New Year, New Column

January can be a thoroughly depressing month. In fact, it’s ranked #10 on my list of favorite months:

  1. July (prime summer month, 4th of July weekend, SundressFest VI)
  2. June (almost-prime summer month)
  3. October (Hunt, football, foliage, Halloween)
  4. August (end-of-summer panic is its only blemish)
  5. December (holiday time, lots of days off)
  6. May (start of summer, prime NBA and NHL playoff time)
  7. March (St. Patrick’s Day, sometimes celebrated on 3 different days, March Madness)
  8. November (see December)
  9. September (fantasy football kickoff helps with painful summer-to-fall transition)
  10. January (NFL playoffs are its only saving grace, holiday lights come down)
  11. April (it’s always colder than expected, early season baseball depressing)
  12. February (end of football season, shitty weather, nothing on TV on weekends, ugh)

But as you see, it IS playoff time, which means we all need to adjust our social schedules. That said make Saturday an HBO on Demand night. Grab a quiet dinner. But don’t make the mistake of being too hungover to go out bright and relatively early on Sunday afternoon for the best bar parties Hoboken has to offer.

The fun only gets better with the Giants and Eagles involved in a winner-take-next-round playoff tussle. And there’s nothing better than beating a Philly team whose fan base acts like the Steelers or Cowboys in terms of Super Bowl rings while not owning any.

Eagle fans will always say the Giants Super Bowl win last year — the most riveting run in the history of any playoffs in any sport — was a fluke. That Eli sucks. That Tyree got lucky. That they’re soft. That their fans are of the bandwagon-only variety.

So when Sunday comes and it’s 11:00 AM, you can be in two places:

1) At home, watching either Superbad on Starz or plotting how not to go to breakfast with your new friend.

2) Bright-eyed and bushy-tailed, ready to embark on a day of drinking, eating, eventually making bad decisions, and taking advantage of a rare day when it’s a Hoboken-only crowd that is much more open to conversation than your average Saturday night at McSwiggans or Madison.

That’s how it goes on a Sunday in January in Hoboken: The bars are packed much the same way they are during Sunday nights at the shore. The attitude of everyone involved is just…different. There is something truly rebellious, almost prohibited, about going heavy on liquid dark or clear on a day or night before you have to go back to work. The fun factor goes up by ten, and the fact that no one gets dressed up brings their collective guards down tenfold.

So enjoy Eagles-Giants Sunday. Whatever plans you have on Saturday night…Do the right thing if you know what’s good for you:

Cancel ’em.

Good to see NBC hired Matt Millen for his expert analysis for their pre-game show.

+++

# [Stated task 1]
Reproduce the listing from the line with "You are a computer-use" to the line with "Instruction: Click the", including both of those lines.
# [Stated task 2]
Continue the column on January playoff Sundays in Hoboken from the point where it stops.
The listing that comes next has no connection to the column on January playoff Sundays in Hoboken.

# [Data for processing]
+++

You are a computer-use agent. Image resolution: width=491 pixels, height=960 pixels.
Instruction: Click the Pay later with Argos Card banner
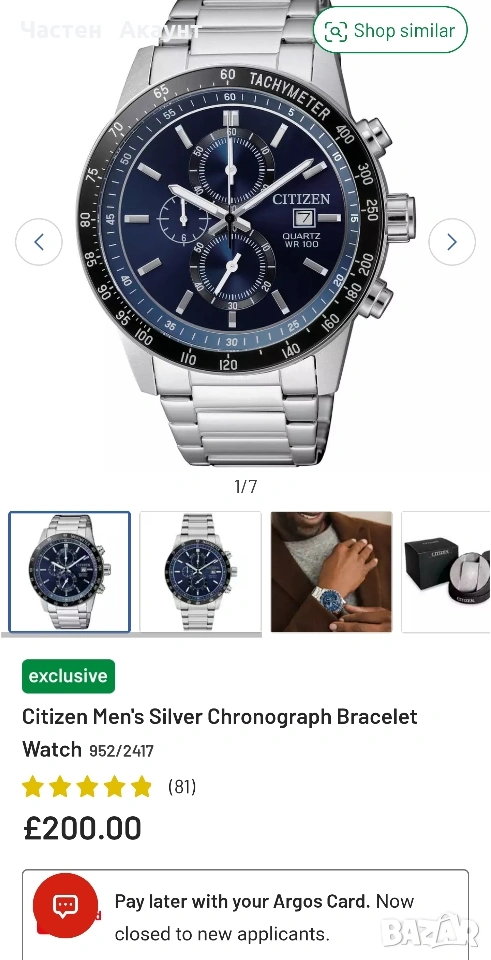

+++

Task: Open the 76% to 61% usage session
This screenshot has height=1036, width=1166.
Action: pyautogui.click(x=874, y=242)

+++

# [Task response 1]
You are a computer-use agent. Image resolution: width=491 pixels, height=960 pixels.
Instruction: Click the Pay later with Argos Card banner

# [Task response 2]
Costas: “So Matt, your record in Detroit was even worse than Isiah Thomas’s as a GM. You drafted 76 wide receivers in the first round. So what do you think the Giants have to do to stop Brian Westbrook?

Millen: “How would I know? I never even sniffed the playoffs during my tenure. I can’t believe you people are even stupid enough to pay me for my opinion!”

A recent Times Op-Ed column claims that because of the economy, hooking-up has replaced old-fashioned dating.




But if the columnist, whose name is a strangely-appropriate Chuck Blow, had ever been to Hoboken, he would quickly realize that hooking-up is invariably the first step to dating.

And don’t bother writing me to say I’m wrong if you go the whole Match or eHarmony route. It doesn’t count. And that’s a shame all of you will have to live with for the rest of your life, anyway…

I finally saw the aforementioned Superbad in its entirety on a slow New Year’s Eve Day up in Vermont, and I won’t even hesitate to write that it’s already in my Top 10 of all-time, and easily the best high school comedy adventure flick of all-time.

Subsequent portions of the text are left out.